Красная водяная глубь вспыхнула перед глазами, почернела, и все исчезло.
Совиный дом
В доме на Каретном все разладилось, и надолго — а кое-что и непоправимо.
Графиня разболелась и замкнулась, стала тревожнее, утешение теперь находила чаще в приблудных своих зверях, чем в людях. Граф тоже отбросил прежнее радушие и начал чаще ходить по каким-то гостям сам, чем звать друзей под крышу; если же оставался дома, то часами сидел в кабинете за делами или рисунками. Lize вступила в подростковую пору и стала просто отвратительной: втрое больше капризничала; вила из отца веревки, требуя дорогих нарядов и пирожных; надменничала с другими девицами, возомнив внезапно, что они совсем ей не ровня из-за немаленьких семейных денег. Что же касается D… он долго не ел, не гулял, не учился и ни с кем не разговаривал, кроме матери, — все ждал, что ему вернут любимого наставника. Казалось, утрата ранила его намного сильнее, чем «сны»: их он даже не желал обсуждать, раздраженно уверяя, что Василиск, как ни пытается, больше не может найти к нему дорогу, — ну и хватит об этом. О тайном прощании он стоически молчал. Иван тоже не выдавал заговорщиков, сам не до конца понимая почему и борясь с опасным желанием: поговорить с мальчиком открыто, заглянуть в его душу, понять, что ее одолевает. Он робел, пусть ребенок и не знал об осиной его ипостаси.

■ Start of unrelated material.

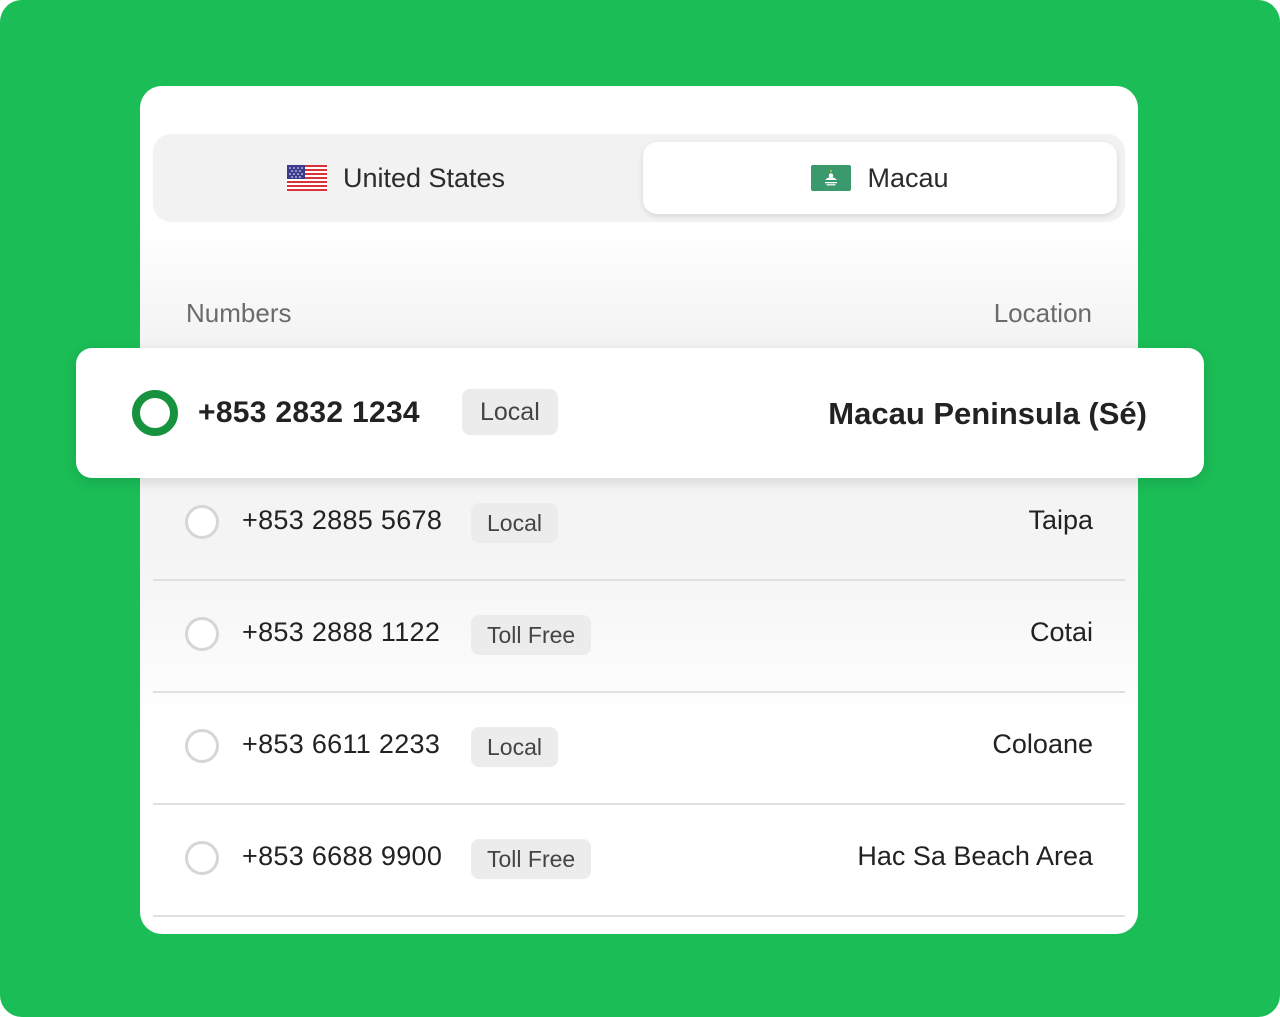  I want to click on location-text: Macau Peninsula (Sé), so click(988, 414).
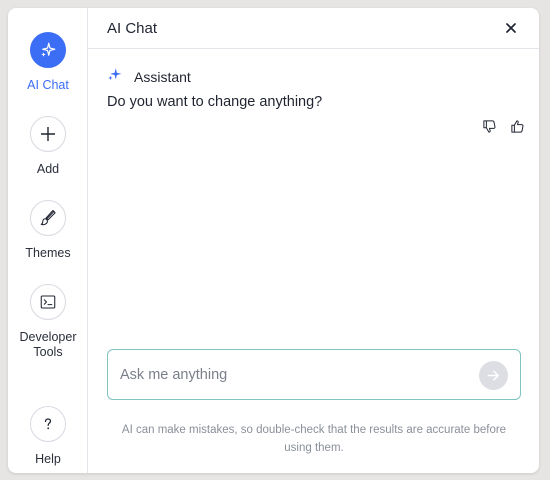 This screenshot has width=550, height=480. I want to click on chat-header: AI Chat, so click(314, 28).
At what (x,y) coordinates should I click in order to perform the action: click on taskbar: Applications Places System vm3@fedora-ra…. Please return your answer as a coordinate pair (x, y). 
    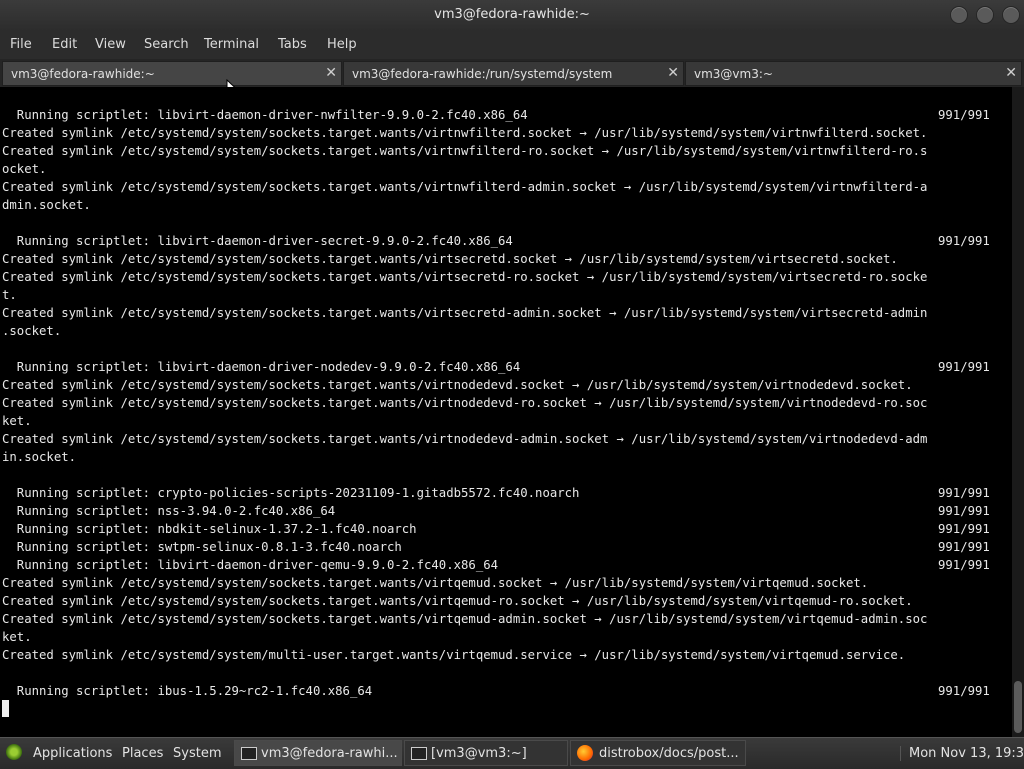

Узнай он — вообще неизвестно, чего ждать: характер у D., лишившегося своего бесценного алебастрового рыцаря, стал стремительно меняться, и тоже не в лучшую сторону.
Ему попытались найти нового гувернера-учителя. Нашли одного, второго, третьего, попробовали женщину, потом совсем юнца. Всех мальчик выжил из дома с изумительной для такого ласкового существа жестокостью, быстро и хитро: одного умудрился даже подвести под кражу материнских сережек, хотя большинство просто изгрыз капризами в духе сестры, только еще злее. В конце концов на него махнули рукой, решив, что пору постоянной опеки он перерос. Учителя отныне все были приходящие, и с их существованием он смирился: никто больше не пытался занять священное место ни в опустевшей комнате, ни в чужих сердцах. Постепенно D. ожил и вернулся к обычным занятиям, правда вот улыбаться перестал, да и прежнего интереса к учебе не проявлял. И все же дурных снов, спонтанных страхов, тяги себя увечить — этого тогда не было. Он с головой ушел в рисование довольно мрачных полотен, часто грустил, опасался темноты и толпы и, как мать, отстранялся от мира — да и только.
Видя все это, Иван, конечно же, сразу решил отказаться от возможности, о которой D. с отвращением заикнулся в последнем разговоре с R. Предложения занять место Аркадия, впрочем, не последовало; вообще граф стал к Ивану как-то охладевать. Сначала прекратил показывать рисунки, потом — звать на беседы в кабинет, потом — вообще выделять из кружков молодежи, хотя к тому времени балы и вечера на Каретном возобновились. Иван переживал: друзей у него было не так много, тем более старших, умудренных, а граф и вовсе порой виделся ему абрисом покойного отца. Но к удивлению своему, подспудно Иван ощущал и облегчение. Семья эта слишком напоминала ему о вопросах к собственной совести — вопросах без ответов. Возможно, и сам Иван напоминал близнецам о беде, которую им хотелось оставить в прошлом. Так или иначе, теплый дом более не влек в праздные минуты и не радовал в тяжелые. Иван стал сокращать визиты. На них и не настаивали.
Поначалу он верил: нужно просто время — как обитателям Совиного дома, чтобы заживить раны, так и Осе, чтобы отрастить новое жало и принять факт: все он сделал правильно; да, пренеприятно, но правильно. Но вскоре перемена усугубилась, и Ивану все — от сов на чужих стенах до собственной души — начало казаться каким-то… гниющим. Раз за разом он перечитывал фельетон с колким названием «Учителя и ученики», разбирал тезисно, размышлял — и все громче звучал внутри крик: «Лжет, лжет, скотина!». И ни то, что мальчика больше не трогали ночные чудовища, ни горячая благодарность графа, ни щедрый гонорар так Ивана и не утешили, не развеяли сомнений. Так — наполнили сердце призрачной гордостью, зыбким довольством… но стоило чувствам этим схлынуть, как мир вновь посерел.